Part of me would love for the billboard of my life to dazzle you. There would be a beautiful (airbrushed) picture of me in the background and then tasteful, humble summaries of my wisdom, endurance, brilliance, strength, talent, and godliness.
Such a billboard of me, however, would only disgust you, and rightly so.
The truth is, I am nothing, absolutely nothing, except by the grace — the undeserved favor — of God.
If my life is a billboard, it is a billboard of God’s grace. He is dazzling.
But he said to me,
“My grace is sufficient for you, for my power is made perfect in weakness.”
Therefore I will boast all the more gladly of my weaknesses,
so that the power of Christ may rest upon me.
(2 Corinthians 12:9)
I was a pretty strong person. A pretty good Type A missionary… by God’s grace.
I lived in Haiti for eight years, in a constant state of smelly, humid drippy-ness, where there is no air-conditioning, electricity is sporadic, and food has to be bought in the open market and made by scratch.
I became the mother of five children in three years:
One child talked non-stop.
One had special needs and asked for water every five minutes, needed help going to the bathroom every fifteen minutes, and wanted a toy re-tied to a rope every three minutes.
One enjoyed emptying lotion and soap bottles.
One dipped her lollipops in the dog’s parasite-ridden water bowl.
And the last one wailed whenever I set him down.
I home schooled for a while.
I hosted interns, groups, and American, Canadian, Venezuelan, Dominican, and Haitian friends anywhere from days to years.
I was involved in children’s ministries and a Bible study with deportee families.
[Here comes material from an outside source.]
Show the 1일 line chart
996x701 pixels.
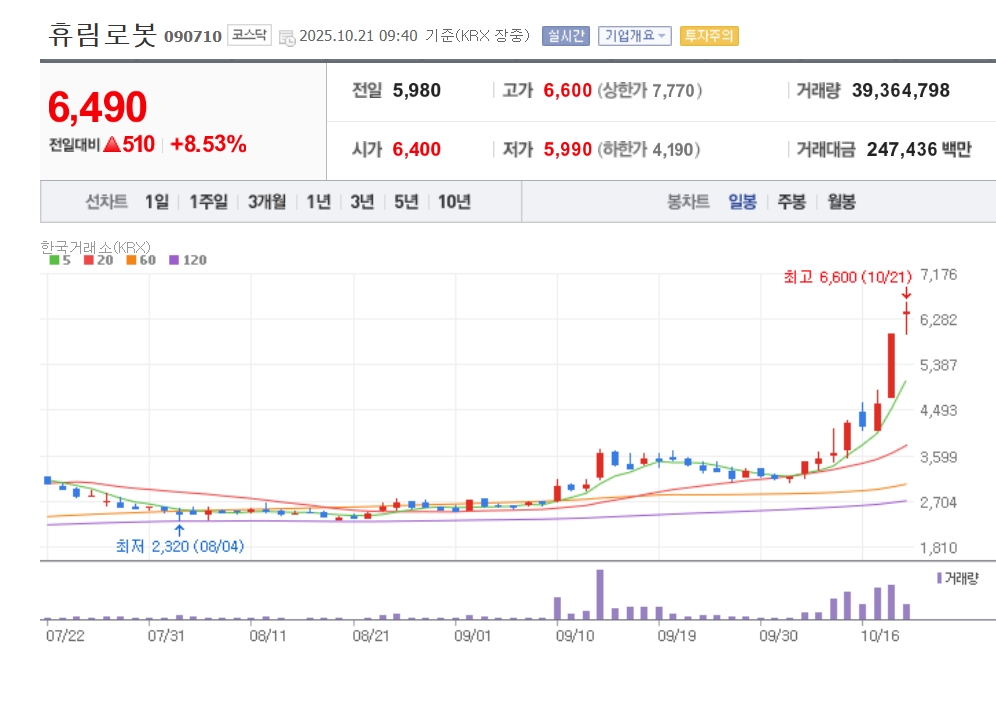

I did lots of extra things that took on lives of their own.
Due to an adoption process that stretched into its ninth year, “furloughs” or extended breaks in the U.S. were not an option.
God called me to most of those ministries and circumstances, and He gave me the strength and grace I needed to serve.
When I became too “Martha-like” and crossed the line from being called (doing what God wanted me to do in His strength) to being driven (doing what I wanted to do in my own strength), life was even more difficult.
Too often I sacrificed the well-being of myself and my family for the sake of my Type A pride.
Through the good and the bad though, God poured out His grace. The truth was, I couldn’t have done any of it, were it not for the power of His Spirit. He enabled me to be strong.
Until He allowed me to become weak.
His grace remained, but the way He manifested it changed completely.
It was time for me to hang on His every word beside Martha’s sister, Mary.
January 1st, 2010, after an ordinary phone conversation with my family in the U.S., I felt a bizarre feeling flood my entire body.
I sank onto my bed.
I had been acquainted with heart-pounding, stomach-knotting fear of real danger, but this was my first encounter with irrational fear.
I had no choice but to let the feelings wash over me. After several minutes I was left in a cold sweat, breathless, and weak.
I begged God to lift the lingering feeling of doom, but minutes and hours turned into days, and the heaviness remained, the “attacks” continued. I felt like I’d been abducted and placed in a strange new world, where something horrible was lurking behind every corner.
Despite my prayers, my heart continued to pound. My anxiety began to debilitate me. Driving scared me. Being home without my husband worried me. Music in a minor key filled me with dread. Nighttime overwhelmed me.
I was helpless. All I could do was sit at the feet of Jesus.
His words were life.
He was the Solid Rock.
Where can I go from Your Spirit?
Or where can I flee from Your presence?
If I ascend into heaven, You are there;
If I make my bed in hell, behold, You are there.
If I take the wings of the morning,
And dwell in the uttermost parts of the sea,
Even there Your hand shall lead me,
And Your right hand shall hold me.
If I say, “Surely the darkness shall fall on me,”
Even the night shall be light about me;
Indeed, the darkness shall not hide from You,
But the night shines as the day;
The darkness and the light are both alike to You.
(Psalm 139: 7-12)
I didn’t know that my darkness would grow heavier before it lifted.
I didn’t know that it would last for over two years.
I didn’t know that the Port-au-Prince earthquake was only days away.
I didn’t know that everything in my life was about to change.
But I did know that His right hand was holding me.
I did know that darkness and light were both alike to God.
I would learn that His grace was sufficient.